Resulta paradójico constatar que los textos conciliares y los sistemas teológicos se fundamentaron en conceptos de la filosofía griega, que no aparecían en los textos bíblicos,  pero sirvieron de andamiaje metafísico y soporte de la teología dogmática y del Credo en sus diversas formulaciones.

El monoteísmo cristiano no aplicó la exclusión solo a las religiones paganas como enemigos externos o al judaísmo, de cuya matriz nació, sino a las disidencias heterodoxas, a los enemigos internos que fueron considerados los más peligrosos.

La firmeza de la fe cristiana,  que dividía el mundo entre “fieles” e “infieles”, amigos  y enemigos, como había hecho antes el judaísmo y lo haría más tarde el islamismo, era tan trascendental que de ella se hacía depender la salvación o condenación eterna.
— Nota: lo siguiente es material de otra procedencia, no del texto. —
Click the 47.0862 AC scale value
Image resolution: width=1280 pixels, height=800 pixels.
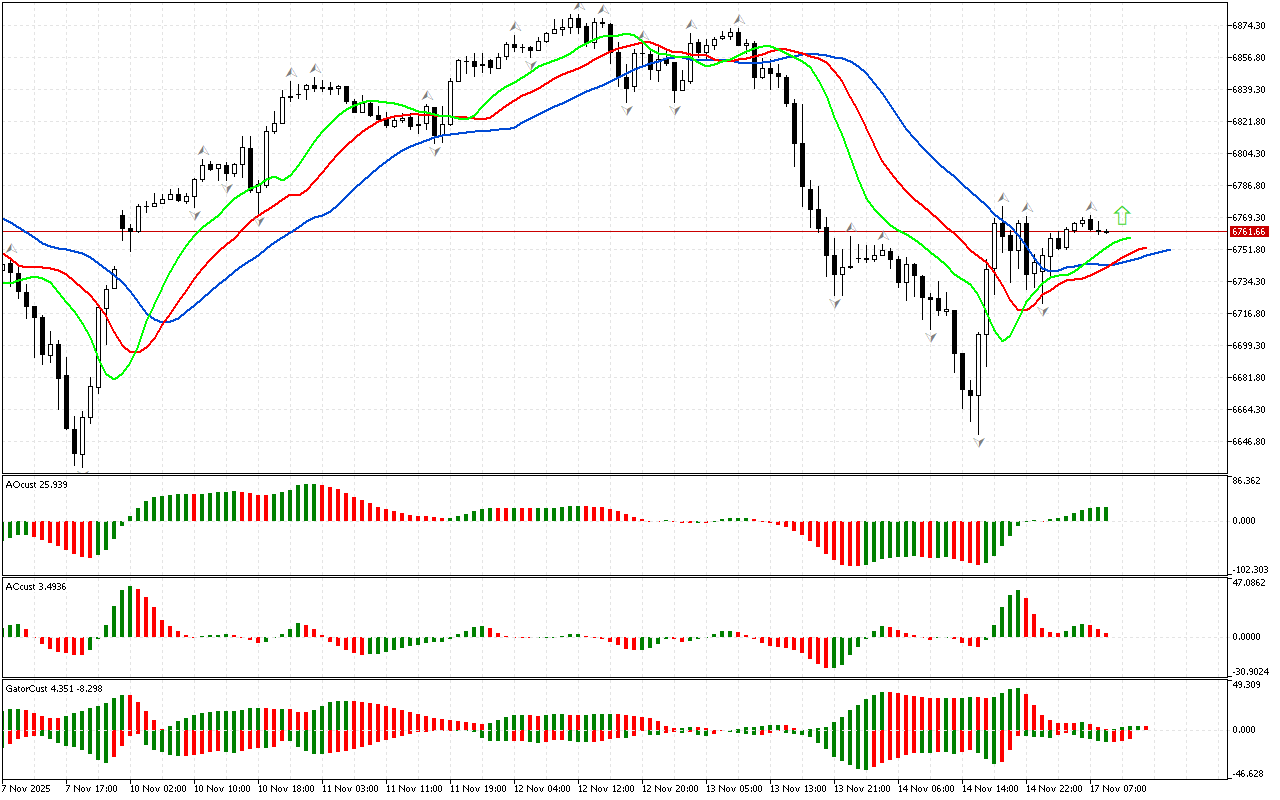1250,582
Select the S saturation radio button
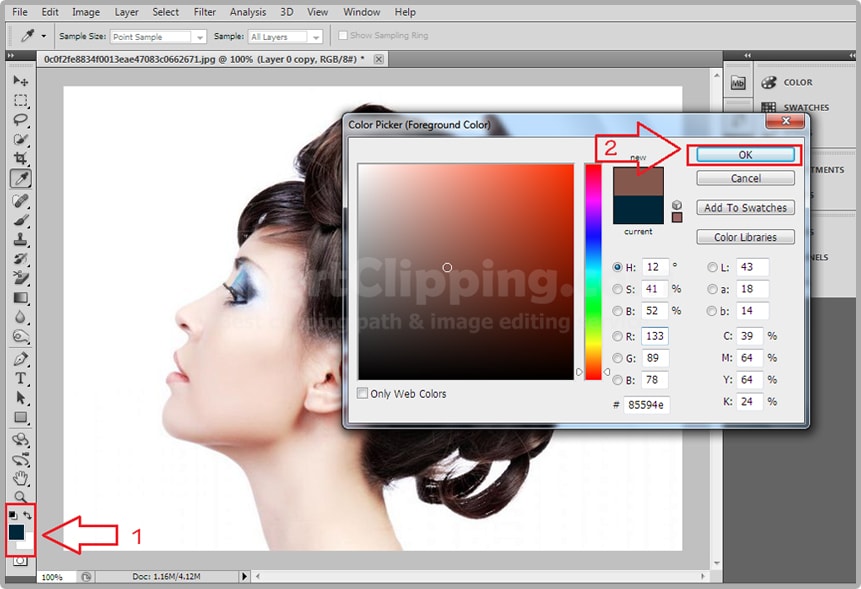The width and height of the screenshot is (861, 589). click(617, 289)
Esa división dualista de fieles e infieles, de buenos y malos, procedía de los propios textos sagrados de los tres monoteísmos, una doctrina de origen divino, que inspiraban a los perseguidores y promotores de guerras santas, inter  e intraconfesionales. La propia tradición apocalíptica justificaba la violencia sagrada, divina, angélica y humana contra los enemigos de la fe comunitaria.